[extropy-chat] Transhumanism: Teilhard de Chardin - Truth or Dare
Eliezer S. Yudkowsky
sentience at pobox.com
Sat Nov 1 07:15:17 UTC 2003
Natasha Vita-More wrote:
> At 07:37 PM 10/31/03 -0500, Eliezer wrote:
>
>> natashavita at earthlink.net wrote:
>>
>>> Transhumanism is not a religious or mystical term. Nor is it a
>>> political term. It is a term used to express the ideas about
>>> evolution in regards to the biology and psychology of humans. As
>>> such, transhumanism has become a movement based on the advancement of
>>> the human’s lifespan and intellectual and creative abilities.
>>
>> Eh? Transhumanism expresses a *goal* about the *future* development
>> of humanity, *post* natural selection. What does transhumanism have
>> to say about "ideas about evolution in regards to the biology and
>> psychology of humans"? Such ideas are the domains of the extensively
>> developed fields of evolutionary biology and evolutionary psychology!

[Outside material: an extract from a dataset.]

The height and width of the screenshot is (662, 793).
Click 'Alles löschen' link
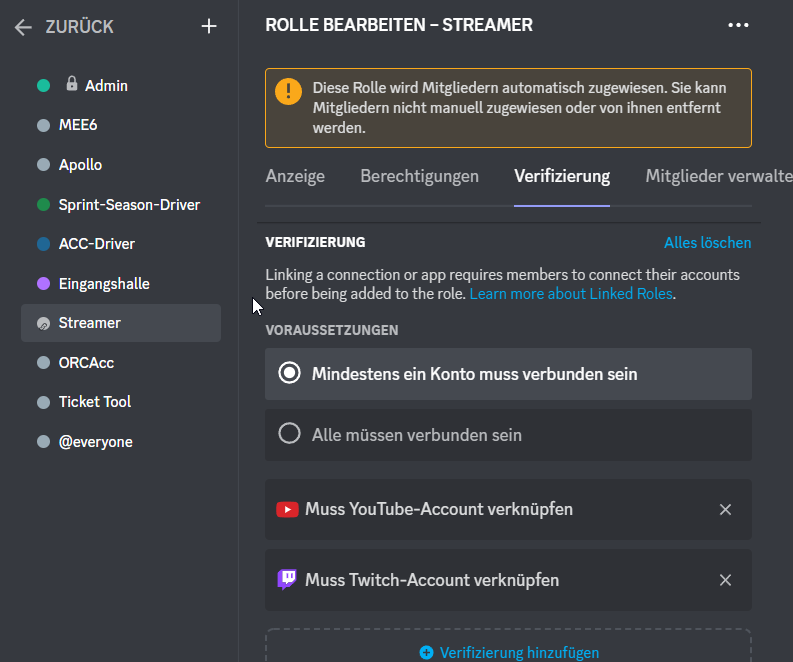707,243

>> They are no longer up for grabs.
>
> Not so! Evolutionary biologists and evolutionary psychologists are only
> part of the package.
True, there's also information theory, population genetics, quantitative
genetics, sociobiology, cultural anthropology, etc. etc., but that doesn't
change my point.
> For someone who is not determined to engage completely in one particular
> academic discipline, why rely on those who do!? No ideas are
> exclusively the property of any one particular domain. Ideas are always
> up for grabs! Such is the idea of evolution - constantly change constructs.
I stand by my point that if we're talking about anything currently real,
as opposed to making statements about what we want for the future, then
there is nothing up for grabs. Actually there is never anything up for
grabs in science; if the evidence is sparse enough that one can make stuff
up without fear of contradiction, it means that one will simply get things
wrong. But in this case there is no fear of that; the evidence is strong
enough to constrain theories. If anyone tries to make up ideas about
evolution in regards to the biology or psychology of humans, they will
instantly find themselves shot down by experts in the field.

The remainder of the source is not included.